_Extrait du document:_
· · · ·

Il bouge très bien sur les ballons qui viennent des flancs. Il amorce une course vers le second poteau puis il se dirige vers le premier au moment précis où la passe est effectuée. C’est l’abc du football mais certains attaquants maîtrisent mieux cet aspect que d’autres. Pour un défenseur, il est très difficile d’intervenir.

Quand Lukaku est servi plus loin du rectangle et qu’il est dos au but, il est plus fragile. Si on parvient à le placer sous pression, il peut commettre des fautes lors de sa touche de balle ou de son centre. Quand on lui envoie le ballon pour que les autres effectuent la jonction, il n’est pas encore parfait. Il doit travailler cet aspect, de même que son jeu de tête, qui n’est pas brillant, compte tenu de sa taille. Nous ne sommes pas dénués de chances dans un duel aérien car son timing n’est pas super. « 

Pas de cinéma

Carl Hoefkens, arrière axial du Club Bruges, a disputé quatre matches contre Lukaku :  » C’est surtout l’évolution de son attitude sur le terrain qui me frappe. La première fois, il avait l’air timide. Maintenant, il donne franchement son avis à ses coéquipiers, il crie et les dirige.

· · · ·

_Consigne 1:_ Recopiez mot pour mot la liste, en partant de son début et en allant jusqu'à la ligne qui contient "Switch to the", celle-ci comprise.

_Données disponibles:_
· · · ·

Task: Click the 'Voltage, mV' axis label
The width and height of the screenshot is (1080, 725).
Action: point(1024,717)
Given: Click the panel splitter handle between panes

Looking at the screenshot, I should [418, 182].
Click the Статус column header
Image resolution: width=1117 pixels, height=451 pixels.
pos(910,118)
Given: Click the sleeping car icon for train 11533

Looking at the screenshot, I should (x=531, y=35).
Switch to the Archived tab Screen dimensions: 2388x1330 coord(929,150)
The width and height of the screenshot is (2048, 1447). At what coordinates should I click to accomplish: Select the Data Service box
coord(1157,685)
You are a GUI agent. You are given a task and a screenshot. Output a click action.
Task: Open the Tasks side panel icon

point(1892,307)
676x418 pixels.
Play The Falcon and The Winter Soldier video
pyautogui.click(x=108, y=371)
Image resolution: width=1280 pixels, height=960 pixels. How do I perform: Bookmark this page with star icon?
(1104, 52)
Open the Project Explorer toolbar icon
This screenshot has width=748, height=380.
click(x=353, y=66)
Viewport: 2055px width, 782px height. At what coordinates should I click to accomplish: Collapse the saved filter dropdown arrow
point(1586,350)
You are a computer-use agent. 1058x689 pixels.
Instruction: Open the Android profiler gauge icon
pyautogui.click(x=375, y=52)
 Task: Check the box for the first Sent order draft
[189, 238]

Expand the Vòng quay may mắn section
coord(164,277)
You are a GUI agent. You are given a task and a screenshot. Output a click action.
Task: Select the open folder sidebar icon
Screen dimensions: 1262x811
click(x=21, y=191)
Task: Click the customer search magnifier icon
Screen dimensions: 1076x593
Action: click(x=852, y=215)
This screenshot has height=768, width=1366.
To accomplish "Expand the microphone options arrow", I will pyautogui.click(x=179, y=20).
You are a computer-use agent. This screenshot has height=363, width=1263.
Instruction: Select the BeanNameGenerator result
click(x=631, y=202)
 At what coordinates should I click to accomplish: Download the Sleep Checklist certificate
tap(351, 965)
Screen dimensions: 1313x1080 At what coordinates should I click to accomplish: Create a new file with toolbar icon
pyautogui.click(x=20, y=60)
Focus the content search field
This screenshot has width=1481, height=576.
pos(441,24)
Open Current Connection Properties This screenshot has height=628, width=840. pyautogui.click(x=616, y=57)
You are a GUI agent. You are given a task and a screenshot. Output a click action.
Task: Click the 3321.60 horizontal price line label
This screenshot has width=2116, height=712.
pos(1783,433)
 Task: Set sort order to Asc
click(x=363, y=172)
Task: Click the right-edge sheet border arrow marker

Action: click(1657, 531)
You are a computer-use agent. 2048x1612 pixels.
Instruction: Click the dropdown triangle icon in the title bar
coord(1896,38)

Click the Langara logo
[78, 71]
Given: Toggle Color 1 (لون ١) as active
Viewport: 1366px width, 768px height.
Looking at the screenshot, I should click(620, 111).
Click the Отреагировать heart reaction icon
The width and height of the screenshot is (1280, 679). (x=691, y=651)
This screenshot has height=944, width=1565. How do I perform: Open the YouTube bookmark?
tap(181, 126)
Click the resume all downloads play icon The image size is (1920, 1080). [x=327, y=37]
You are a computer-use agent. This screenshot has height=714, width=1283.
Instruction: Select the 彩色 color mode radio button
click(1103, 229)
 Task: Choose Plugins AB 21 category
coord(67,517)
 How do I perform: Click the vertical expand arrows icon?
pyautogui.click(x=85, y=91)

· · · ·

_Consigne 2:_ Dans l'extrait sur Lukaku, combien de matches Carl Hoefkens a-t-il disputés contre lui ?

_Réponse rédigée 1:_
Task: Click the 'Voltage, mV' axis label
The width and height of the screenshot is (1080, 725).
Action: point(1024,717)
Given: Click the panel splitter handle between panes

Looking at the screenshot, I should [418, 182].
Click the Статус column header
Image resolution: width=1117 pixels, height=451 pixels.
pos(910,118)
Given: Click the sleeping car icon for train 11533

Looking at the screenshot, I should (x=531, y=35).
Switch to the Archived tab Screen dimensions: 2388x1330 coord(929,150)

_Réponse rédigée 2:_ Quatre matches.